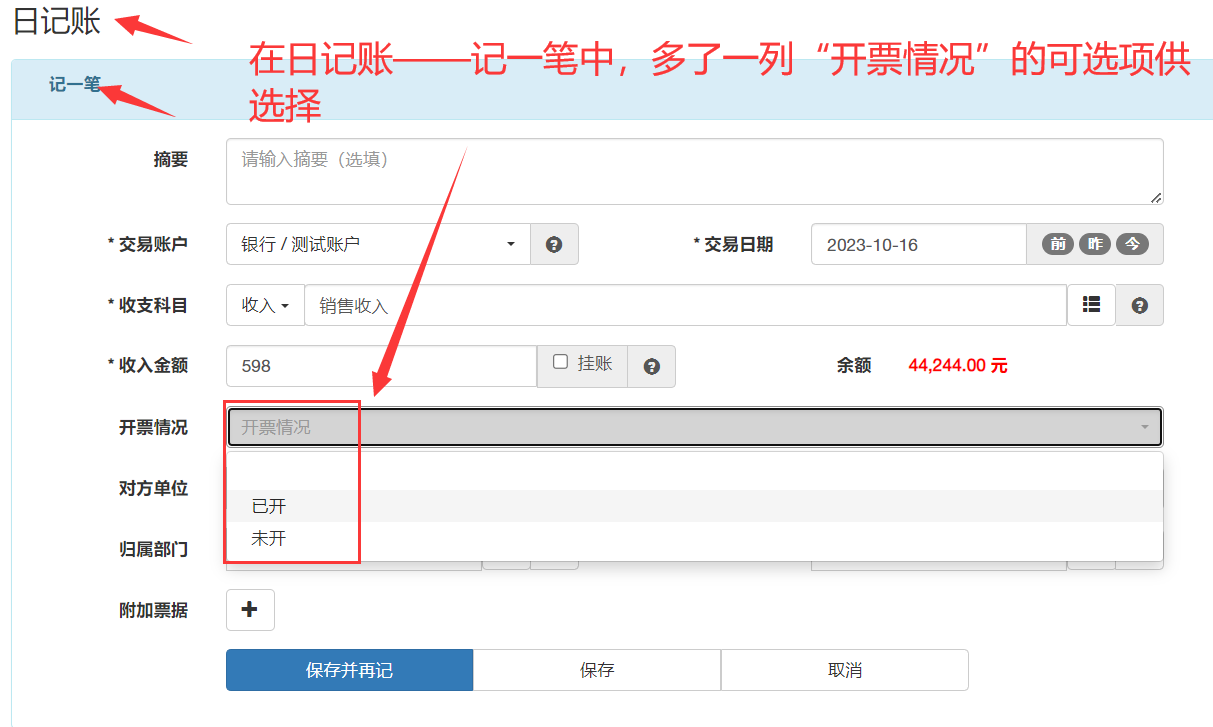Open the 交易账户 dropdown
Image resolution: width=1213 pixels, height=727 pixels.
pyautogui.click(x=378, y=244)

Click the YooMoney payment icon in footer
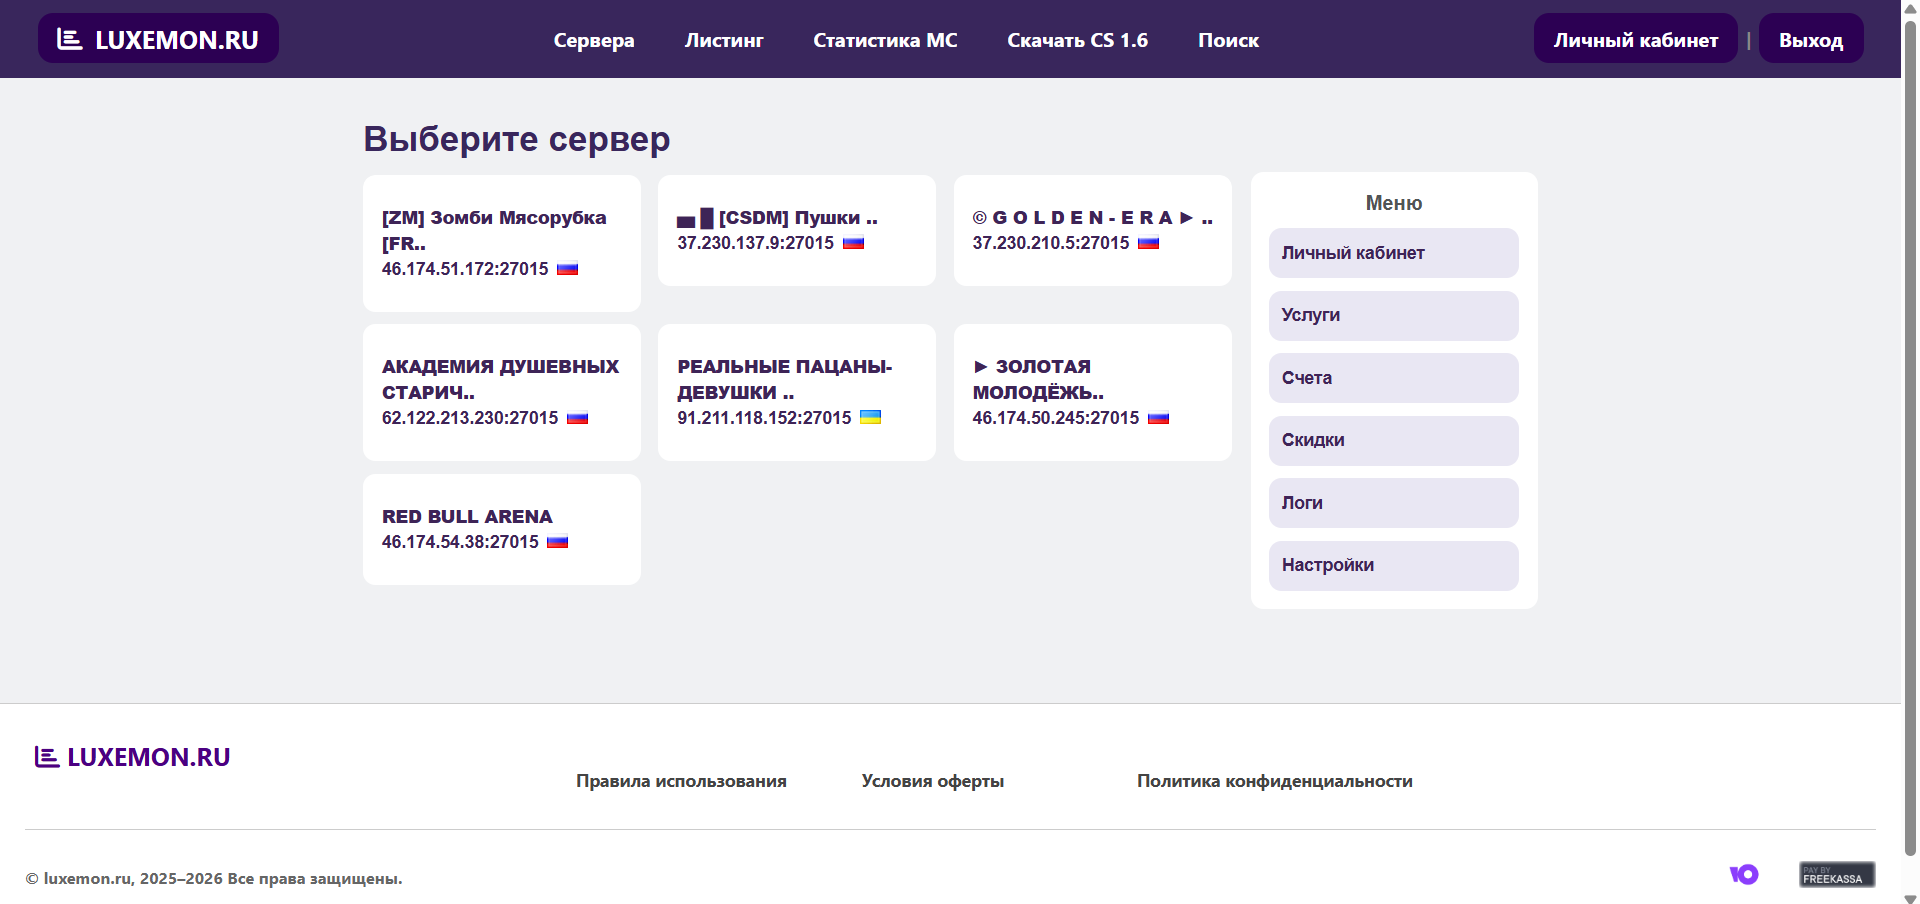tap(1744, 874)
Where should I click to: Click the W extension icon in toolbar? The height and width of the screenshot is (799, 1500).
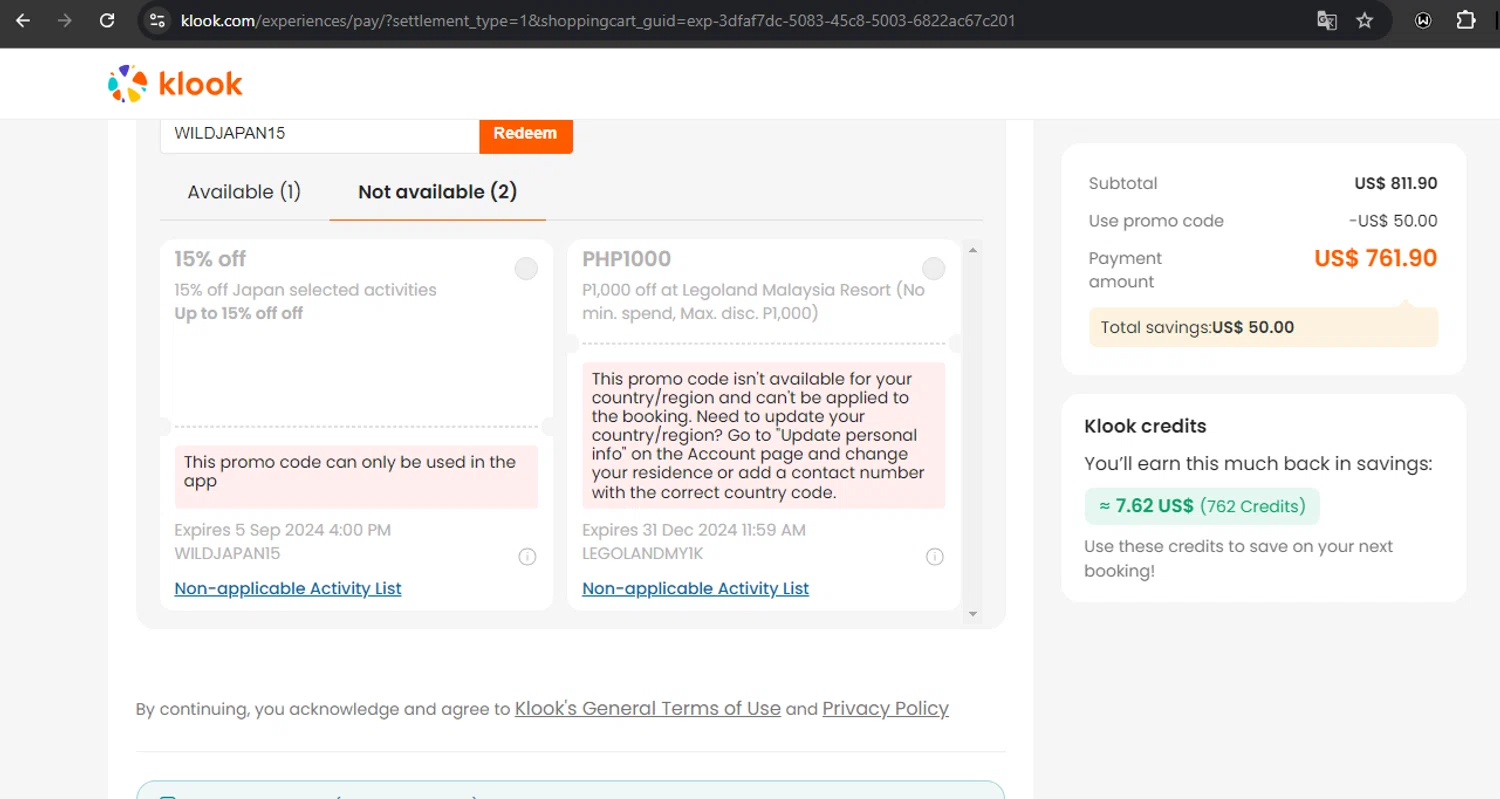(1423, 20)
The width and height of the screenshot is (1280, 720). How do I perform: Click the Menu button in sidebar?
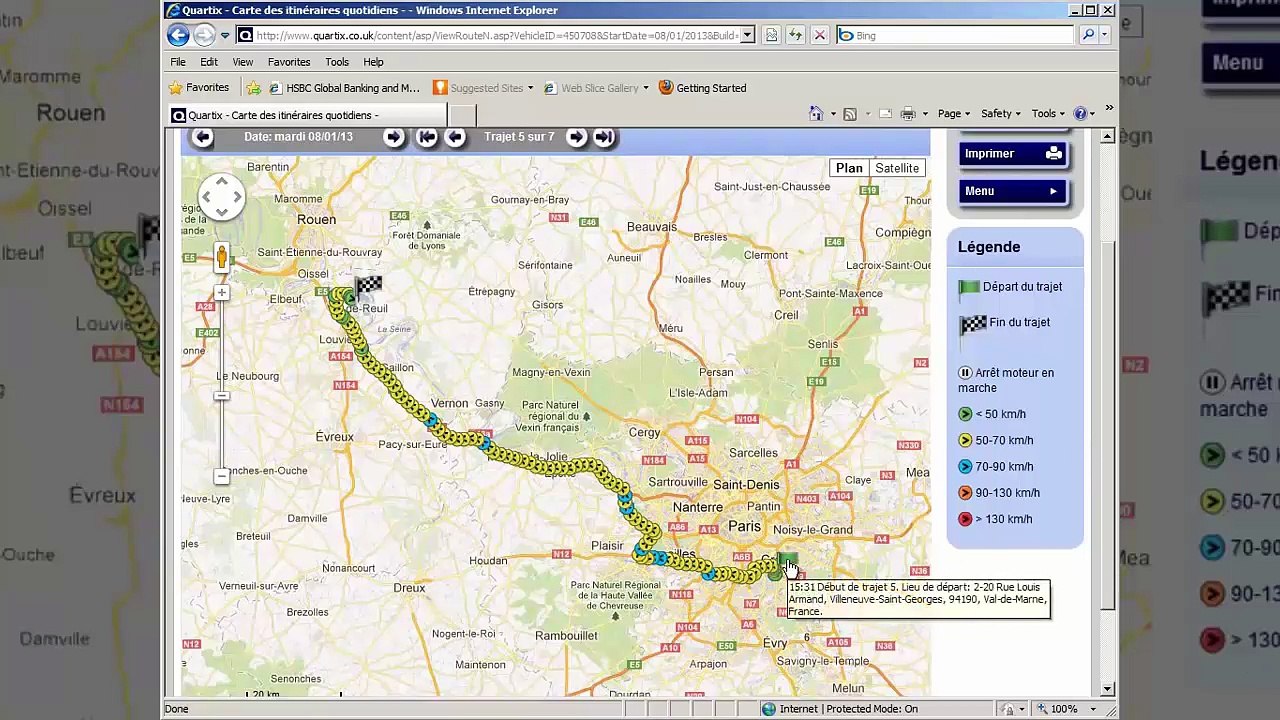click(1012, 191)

........

▶ _How to complete this task_
Your task is to give again, unchanged, the lines from the line that contains "Click the YooMoney payment icon in footer" to the end of the records. Include both end lines but no pictures.

▶ _Final answer_
Click the YooMoney payment icon in footer
tap(1744, 874)
Where should I click to: Click the W extension icon in toolbar? The height and width of the screenshot is (799, 1500).
(1423, 20)
The width and height of the screenshot is (1280, 720). How do I perform: Click the Menu button in sidebar?
click(1012, 191)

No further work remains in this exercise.